Among legislative proposals for more progressive taxes, lawmakers consider regressive tax on sweetened beverages.

There’s been a lot of legislative discussion of new taxes this session. This is occurring against a backdrop of a balanced budget and a recession that has hit households and businesses hard. Most of the proposals – capital gains, estate, and wealth taxes – have been aimed at the wealthy. The assertions that the state tax structure is in need of progressive reform rest on some flawed analysis, but never mind that now. 

Departing from the tax-the-wealthy theme is a proposed tax on sweetened beverages. The Washington Research Council has a concise analysis:

SB 5371 would impose a statewide tax on distributors of sweetened beverages, with the intent to lower consumption of sweetened beverages and promote both foundational public health and health equity.

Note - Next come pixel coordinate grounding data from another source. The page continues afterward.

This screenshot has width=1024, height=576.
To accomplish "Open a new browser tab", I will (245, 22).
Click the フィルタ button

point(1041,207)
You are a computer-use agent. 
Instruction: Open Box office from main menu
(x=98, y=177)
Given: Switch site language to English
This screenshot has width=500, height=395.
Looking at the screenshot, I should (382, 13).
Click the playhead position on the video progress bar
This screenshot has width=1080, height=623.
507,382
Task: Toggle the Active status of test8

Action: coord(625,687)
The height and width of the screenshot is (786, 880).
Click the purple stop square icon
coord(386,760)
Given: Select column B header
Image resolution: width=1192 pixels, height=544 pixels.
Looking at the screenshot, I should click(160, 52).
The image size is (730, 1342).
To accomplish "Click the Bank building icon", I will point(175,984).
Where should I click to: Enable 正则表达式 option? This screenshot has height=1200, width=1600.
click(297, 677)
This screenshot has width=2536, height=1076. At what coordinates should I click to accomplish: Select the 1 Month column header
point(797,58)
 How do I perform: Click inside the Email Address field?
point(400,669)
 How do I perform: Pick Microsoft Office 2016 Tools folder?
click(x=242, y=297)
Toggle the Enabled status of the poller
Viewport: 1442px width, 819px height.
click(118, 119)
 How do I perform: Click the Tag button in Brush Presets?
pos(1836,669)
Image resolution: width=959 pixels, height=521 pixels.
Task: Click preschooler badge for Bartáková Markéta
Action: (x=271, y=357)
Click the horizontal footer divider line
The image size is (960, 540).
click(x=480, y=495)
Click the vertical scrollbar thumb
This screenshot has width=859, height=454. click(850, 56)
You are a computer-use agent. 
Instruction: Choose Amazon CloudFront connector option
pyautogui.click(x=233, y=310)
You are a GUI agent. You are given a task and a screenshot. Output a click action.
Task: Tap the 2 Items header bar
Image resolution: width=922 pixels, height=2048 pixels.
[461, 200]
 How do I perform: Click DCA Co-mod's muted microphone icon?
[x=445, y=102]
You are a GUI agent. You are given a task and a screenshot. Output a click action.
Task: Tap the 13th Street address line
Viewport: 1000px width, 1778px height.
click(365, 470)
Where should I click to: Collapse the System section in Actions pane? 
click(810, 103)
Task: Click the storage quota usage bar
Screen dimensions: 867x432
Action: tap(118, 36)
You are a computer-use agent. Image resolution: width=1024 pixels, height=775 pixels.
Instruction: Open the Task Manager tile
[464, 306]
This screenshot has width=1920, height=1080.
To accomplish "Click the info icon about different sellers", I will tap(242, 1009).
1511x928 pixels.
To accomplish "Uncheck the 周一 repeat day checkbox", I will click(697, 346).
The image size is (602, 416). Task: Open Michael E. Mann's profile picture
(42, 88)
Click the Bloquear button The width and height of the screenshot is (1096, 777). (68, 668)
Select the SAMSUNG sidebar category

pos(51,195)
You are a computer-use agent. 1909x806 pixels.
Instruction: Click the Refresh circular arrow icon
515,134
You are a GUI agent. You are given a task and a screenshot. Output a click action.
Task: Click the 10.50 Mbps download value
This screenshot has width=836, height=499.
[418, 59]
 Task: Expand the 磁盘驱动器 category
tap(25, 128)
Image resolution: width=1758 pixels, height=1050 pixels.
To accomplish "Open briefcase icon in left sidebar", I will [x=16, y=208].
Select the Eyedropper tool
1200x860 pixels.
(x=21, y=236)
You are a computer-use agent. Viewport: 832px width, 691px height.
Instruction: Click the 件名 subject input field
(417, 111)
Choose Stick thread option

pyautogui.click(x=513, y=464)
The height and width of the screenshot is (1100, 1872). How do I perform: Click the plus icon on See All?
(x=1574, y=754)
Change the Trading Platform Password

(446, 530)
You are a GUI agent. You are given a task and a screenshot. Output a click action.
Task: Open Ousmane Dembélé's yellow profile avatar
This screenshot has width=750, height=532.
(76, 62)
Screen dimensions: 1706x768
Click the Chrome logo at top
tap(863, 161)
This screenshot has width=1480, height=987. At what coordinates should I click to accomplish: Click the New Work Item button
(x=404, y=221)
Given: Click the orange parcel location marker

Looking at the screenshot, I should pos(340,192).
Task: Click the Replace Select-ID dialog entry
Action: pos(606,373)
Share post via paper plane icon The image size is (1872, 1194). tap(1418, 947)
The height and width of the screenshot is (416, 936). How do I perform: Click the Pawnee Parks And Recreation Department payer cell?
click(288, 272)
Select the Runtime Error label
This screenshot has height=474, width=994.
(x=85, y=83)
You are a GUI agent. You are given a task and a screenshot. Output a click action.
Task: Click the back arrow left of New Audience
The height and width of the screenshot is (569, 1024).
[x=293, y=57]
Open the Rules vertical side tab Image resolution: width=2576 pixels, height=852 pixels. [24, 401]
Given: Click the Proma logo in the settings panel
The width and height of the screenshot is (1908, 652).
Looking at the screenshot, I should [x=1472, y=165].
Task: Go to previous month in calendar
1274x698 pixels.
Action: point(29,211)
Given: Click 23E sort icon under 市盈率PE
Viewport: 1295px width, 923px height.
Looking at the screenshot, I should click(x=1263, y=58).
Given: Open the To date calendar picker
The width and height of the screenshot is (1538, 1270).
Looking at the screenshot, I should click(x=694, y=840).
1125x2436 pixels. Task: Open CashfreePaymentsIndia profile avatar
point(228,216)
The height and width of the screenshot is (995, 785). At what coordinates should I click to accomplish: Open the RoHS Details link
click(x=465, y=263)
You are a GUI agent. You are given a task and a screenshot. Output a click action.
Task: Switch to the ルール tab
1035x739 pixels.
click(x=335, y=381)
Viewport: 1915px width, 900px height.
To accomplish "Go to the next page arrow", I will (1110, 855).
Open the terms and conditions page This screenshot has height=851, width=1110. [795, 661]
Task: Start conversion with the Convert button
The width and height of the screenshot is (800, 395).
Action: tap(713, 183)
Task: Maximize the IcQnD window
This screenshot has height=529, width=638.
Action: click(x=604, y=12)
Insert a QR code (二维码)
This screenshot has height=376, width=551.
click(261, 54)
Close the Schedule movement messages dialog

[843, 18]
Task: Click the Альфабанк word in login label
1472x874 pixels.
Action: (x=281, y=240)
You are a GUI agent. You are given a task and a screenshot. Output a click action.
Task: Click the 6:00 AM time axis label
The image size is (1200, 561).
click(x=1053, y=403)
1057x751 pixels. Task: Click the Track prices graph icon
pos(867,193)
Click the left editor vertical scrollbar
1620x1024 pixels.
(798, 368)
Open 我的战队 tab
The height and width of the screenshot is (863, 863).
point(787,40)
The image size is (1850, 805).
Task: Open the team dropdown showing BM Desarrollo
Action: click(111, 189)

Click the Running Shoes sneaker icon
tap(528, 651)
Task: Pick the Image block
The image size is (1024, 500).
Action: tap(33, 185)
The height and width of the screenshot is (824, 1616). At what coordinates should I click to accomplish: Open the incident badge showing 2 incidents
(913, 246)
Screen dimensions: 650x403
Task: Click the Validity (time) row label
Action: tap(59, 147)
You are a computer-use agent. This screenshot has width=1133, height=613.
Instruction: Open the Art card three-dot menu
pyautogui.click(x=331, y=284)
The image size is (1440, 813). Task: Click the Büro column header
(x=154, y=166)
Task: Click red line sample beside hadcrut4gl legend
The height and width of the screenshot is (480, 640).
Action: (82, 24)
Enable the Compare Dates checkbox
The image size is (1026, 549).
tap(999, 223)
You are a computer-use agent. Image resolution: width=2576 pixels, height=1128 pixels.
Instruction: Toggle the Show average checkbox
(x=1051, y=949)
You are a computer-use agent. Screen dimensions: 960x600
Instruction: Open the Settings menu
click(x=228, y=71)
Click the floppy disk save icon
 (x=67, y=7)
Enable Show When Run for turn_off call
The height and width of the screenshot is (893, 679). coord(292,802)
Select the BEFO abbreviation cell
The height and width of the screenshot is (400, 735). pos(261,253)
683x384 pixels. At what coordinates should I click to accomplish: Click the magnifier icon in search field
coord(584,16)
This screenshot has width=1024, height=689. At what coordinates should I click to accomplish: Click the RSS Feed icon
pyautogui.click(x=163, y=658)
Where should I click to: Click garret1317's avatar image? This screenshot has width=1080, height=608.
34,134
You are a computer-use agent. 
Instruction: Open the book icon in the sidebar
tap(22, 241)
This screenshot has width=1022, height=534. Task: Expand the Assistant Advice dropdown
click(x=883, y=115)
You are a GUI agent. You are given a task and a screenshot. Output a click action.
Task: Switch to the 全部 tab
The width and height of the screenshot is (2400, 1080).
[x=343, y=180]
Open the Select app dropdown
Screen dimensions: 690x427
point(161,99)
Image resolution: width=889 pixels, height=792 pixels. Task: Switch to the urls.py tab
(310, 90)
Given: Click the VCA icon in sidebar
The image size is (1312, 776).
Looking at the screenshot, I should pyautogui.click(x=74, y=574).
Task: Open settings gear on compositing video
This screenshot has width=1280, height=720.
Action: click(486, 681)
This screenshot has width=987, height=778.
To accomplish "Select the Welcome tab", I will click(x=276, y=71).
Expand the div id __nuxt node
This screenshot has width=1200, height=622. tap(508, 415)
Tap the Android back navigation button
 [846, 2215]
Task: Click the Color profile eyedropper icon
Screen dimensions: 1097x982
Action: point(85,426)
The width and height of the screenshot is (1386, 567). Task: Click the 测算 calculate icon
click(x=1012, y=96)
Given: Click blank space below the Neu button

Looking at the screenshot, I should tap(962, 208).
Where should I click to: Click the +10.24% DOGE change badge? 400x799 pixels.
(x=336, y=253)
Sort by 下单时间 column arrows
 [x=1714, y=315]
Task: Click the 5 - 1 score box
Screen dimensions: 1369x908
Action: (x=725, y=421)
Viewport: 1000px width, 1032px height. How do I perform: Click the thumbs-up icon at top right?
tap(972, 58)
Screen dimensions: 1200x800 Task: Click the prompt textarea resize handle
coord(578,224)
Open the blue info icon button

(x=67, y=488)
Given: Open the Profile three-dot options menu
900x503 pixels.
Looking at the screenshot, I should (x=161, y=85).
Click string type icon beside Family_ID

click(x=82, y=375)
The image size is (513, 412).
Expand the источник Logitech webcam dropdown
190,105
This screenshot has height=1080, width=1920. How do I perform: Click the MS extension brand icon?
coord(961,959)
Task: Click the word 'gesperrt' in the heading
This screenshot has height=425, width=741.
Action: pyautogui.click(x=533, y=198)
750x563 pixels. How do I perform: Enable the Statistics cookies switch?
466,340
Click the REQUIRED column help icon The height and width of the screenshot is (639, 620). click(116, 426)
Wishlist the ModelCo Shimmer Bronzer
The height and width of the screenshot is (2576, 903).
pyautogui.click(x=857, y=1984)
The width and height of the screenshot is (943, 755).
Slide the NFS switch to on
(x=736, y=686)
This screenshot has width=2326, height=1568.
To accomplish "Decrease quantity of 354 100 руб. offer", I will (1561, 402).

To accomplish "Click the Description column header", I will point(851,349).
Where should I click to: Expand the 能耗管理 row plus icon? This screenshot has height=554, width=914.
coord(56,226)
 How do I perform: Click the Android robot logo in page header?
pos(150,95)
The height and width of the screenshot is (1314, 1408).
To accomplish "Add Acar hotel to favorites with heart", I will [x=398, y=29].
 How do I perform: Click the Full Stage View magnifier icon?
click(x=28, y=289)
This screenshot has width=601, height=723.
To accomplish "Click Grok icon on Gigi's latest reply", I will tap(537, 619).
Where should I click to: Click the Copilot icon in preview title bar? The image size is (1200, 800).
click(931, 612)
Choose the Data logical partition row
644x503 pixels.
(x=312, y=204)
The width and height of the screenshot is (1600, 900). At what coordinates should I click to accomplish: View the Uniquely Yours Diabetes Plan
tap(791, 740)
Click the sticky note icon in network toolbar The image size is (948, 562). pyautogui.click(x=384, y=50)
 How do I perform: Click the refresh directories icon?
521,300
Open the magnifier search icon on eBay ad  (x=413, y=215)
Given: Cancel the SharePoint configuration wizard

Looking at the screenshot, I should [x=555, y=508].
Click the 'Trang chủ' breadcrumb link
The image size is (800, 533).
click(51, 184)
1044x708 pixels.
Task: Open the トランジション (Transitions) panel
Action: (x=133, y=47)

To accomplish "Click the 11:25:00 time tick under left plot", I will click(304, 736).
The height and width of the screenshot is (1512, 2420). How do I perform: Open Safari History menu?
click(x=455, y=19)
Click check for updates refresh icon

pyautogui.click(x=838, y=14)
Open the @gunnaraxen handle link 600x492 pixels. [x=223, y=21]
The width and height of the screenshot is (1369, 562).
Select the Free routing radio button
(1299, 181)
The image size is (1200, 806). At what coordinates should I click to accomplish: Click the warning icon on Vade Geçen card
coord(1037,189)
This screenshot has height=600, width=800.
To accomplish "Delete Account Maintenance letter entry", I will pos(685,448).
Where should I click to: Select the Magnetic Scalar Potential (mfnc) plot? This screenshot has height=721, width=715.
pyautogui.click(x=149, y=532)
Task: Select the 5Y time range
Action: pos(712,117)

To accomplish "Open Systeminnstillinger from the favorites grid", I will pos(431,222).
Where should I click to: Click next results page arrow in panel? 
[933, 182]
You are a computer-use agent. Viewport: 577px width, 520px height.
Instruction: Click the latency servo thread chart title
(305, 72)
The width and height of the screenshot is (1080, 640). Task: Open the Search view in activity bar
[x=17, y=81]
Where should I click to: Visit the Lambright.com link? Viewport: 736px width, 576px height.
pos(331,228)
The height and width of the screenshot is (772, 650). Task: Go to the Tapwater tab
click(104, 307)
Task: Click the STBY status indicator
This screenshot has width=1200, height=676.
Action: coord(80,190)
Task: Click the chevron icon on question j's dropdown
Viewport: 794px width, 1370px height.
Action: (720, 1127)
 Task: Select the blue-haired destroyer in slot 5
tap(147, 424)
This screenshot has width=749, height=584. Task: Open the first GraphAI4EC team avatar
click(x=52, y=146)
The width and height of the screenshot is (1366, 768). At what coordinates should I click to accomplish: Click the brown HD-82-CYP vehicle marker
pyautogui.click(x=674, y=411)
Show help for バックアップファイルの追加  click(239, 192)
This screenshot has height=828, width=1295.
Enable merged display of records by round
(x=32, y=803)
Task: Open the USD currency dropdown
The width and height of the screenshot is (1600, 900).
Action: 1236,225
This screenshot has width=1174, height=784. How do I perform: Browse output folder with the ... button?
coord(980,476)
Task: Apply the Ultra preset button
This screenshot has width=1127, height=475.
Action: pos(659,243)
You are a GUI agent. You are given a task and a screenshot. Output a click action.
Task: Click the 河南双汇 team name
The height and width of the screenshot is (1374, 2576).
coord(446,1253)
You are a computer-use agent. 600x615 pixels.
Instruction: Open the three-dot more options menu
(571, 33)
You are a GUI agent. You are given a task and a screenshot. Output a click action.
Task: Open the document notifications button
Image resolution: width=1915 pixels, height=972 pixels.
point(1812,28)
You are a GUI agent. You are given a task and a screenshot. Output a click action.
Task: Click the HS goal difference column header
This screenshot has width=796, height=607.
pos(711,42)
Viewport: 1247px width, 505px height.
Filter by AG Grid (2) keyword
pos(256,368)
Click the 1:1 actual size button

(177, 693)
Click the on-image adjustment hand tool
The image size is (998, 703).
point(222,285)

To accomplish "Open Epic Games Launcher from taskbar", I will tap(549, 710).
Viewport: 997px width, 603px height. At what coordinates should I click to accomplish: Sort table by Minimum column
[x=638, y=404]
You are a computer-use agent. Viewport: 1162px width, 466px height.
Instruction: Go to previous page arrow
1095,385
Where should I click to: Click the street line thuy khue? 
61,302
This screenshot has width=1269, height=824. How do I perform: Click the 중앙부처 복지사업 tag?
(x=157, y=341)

Under SB 5371, the tax rate would initially be 1.75 cents per fluid ounce. The rate would be increased by inflation each July 1. Distributors would be able to take a credit against the state tax due for the amount paid in sweetened beverage taxes to the City of Seattle.

The bill would create a “health equity account,” to which 60% of the new revenues would be directed. (The account would be “used to address social determinants of health in disproportionately impacted communities burdened by negative health outcomes.”)

The WRC points to the contradiction inherent in all “sin tax” policies.

Of course, the two purposes for the bill—to lower consumption and raise revenues for public health—are at odds. If such a tax is successful in reducing consumption, there would be fewer revenues for public health.

As WRC analyst Emily Makings writes, research on the effects of such taxes has been somewhat mixed. Experience in Washington has also shown the taxes to be unpopular.

In 2010, the Legislature imposed an excise tax on carbonated beverages at a rate of 2 cents per 12 ounces. Later that year, voters approved I-1107 (60.4% to 39.6%). Among other things, I-1107 repealed the carbonated beverage tax.

In 2018, I-1634 was approved 55.9% to 44.1%. It bans local taxes on groceries.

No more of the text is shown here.